Regine Nahrwold am 14. Juni 2018
Festival Theaterformen: Mitleid. Die Geschichte des Maschinengewehrs
Die Bühne: ein Müllhaufen, links ein Art Zeugenstand. Hier nimmt zunächst Consolate Sipérius Platz und erzählt, wie sie als Vierjährige in Burundi die Ermordung ihrer Eltern mit ansehen musste, bevor sie durch Vermittlung einer Firma – lauter afrikanische Kinder zum Aussuchen in einem IKEA-Katalog! – von einem belgischen Ehepaar adoptiert wurde. Dann Auftritt Ursina Lardi. Mit dem Foto des ertrunkenen syrischen Jungen Aylan – „Man kennt es, ohne es gesehen zu haben“ – beginnt sie ihren großen Monolog in „Mitleid. Die Geschichte des Maschinengewehrs“. Interviews mit NGO-Mitarbeitern und die Biografien der beiden Schauspielerinnen hat Autor und Regisseur Milo Rau in diesem Stück verarbeitet. Lardis Gesicht schwebt, von der Kamera in Echtzeit aufgenommen, über ihr auf einem großen Bildschirm. Ihr subtiles Spiel, ihre nuancenreiche Mimik erleben wir genau so wie die Schreckensbilder aus aller Welt: indirekt, medial vermittelt. Sie spielt die Hauptdarstellerin des Stücks; bei den Recherchen dafür, in europäischen Flüchtlingscamps und in Afrika, werden Erinnerungen an die zwei Jahre wach, die sie als Lehramtsstudentin im Kongo verbracht hat, zur Zeit des Völkermordes im benachbarten Ruanda. Was und wie sie erzählt – da stehen einem die Haare zu Berge: Im Kongo erlebte sie, welche Macht man dort als Weiße hat. „Das war schon mal eine sehr positive Erfahrung.“ Tausend NGO`s hätten sich um die Hutu-Flüchtlinge aus Ruanda, darunter die Schlächter, gestritten, das war schließlich ihr Absatzmarkt. Einen Mann kaufte sie für 950 Dollar frei und rettete ihm das Leben, aber als sie ihn Jahre später bei einem Galadinner wiedertrifft, kann der sich doch nicht mal mehr an diese Summe erinnern! Einen Workshop zur Friedenserziehung musste sie geben, unbedarft wie sie war: „Ich hatte bisher nur Kinder unterrichtet, und nun auf einmal Kongolesen!“ Unter die Haut geht der unerträglich laut anschwellende langsame Satz aus Beethovens 7. Sinfonie, in den sie vor Todesschreien flüchtete; ihre Katzen mochten diese ihre Lieblingsmusik, ja letztlich sogar ihre afrikanischen Freunde!

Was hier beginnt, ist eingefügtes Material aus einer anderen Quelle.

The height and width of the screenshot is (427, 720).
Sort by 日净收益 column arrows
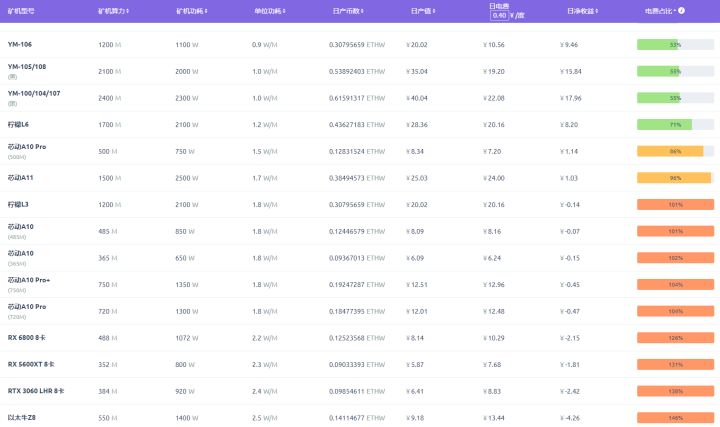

Lardis Reden strotzen nur so vor Arroganz, Selbstgefälligkeit und rassistischen Ressentiments. Und hält sie uns damit nicht den Spiegel vor, uns saturierten Wohlstandsbürger mit den Luxusproblemen, die wir es, ach, so gut meinen mit den Benachteiligten dieser Erde und doch nur helfen wollen? Aber unser Lebensstil, unsere Politik und Wirtschaft verursachen deren Probleme. „Am Ende sind alle nur Arschlöcher“ bilanziert Lardi. „ Am Ende kommt es darauf an, wer die Maschinengewehre hat.“ Mitleid kann sie nicht empfinden: „Hier zu weinen wäre wirklich das Allerletzte.“ Nach und nach offenbart sie, was sich als Trauma und Alptraum unter ihrem Zynismus verbirgt: Sie wurde gezwungen, eine kongolesische Freundin zu demütigen, auf sie zu urinieren.
Das Stück ist auch eine Reflexion über das Theater: Lardi ist eine Ödipus-Figur, die eigentlich das Gute will und dabei doch Schuld auf sich lädt. Und das Theater schlägt Kapital aus dem Leiden anderer, seien es die Flüchtlinge, die Juden oder die Gestalten der griechischen Tragödie. Durch Einbeziehung zweier Filme, Lars von Triers „Dogville“ und Quentin Tarantinos „Inglorious Basterds“, thematisiert Milo Rau auch die Möglichkeit der Rache der Opfer. Ein grandioser, ein erschütternder Theaterabend.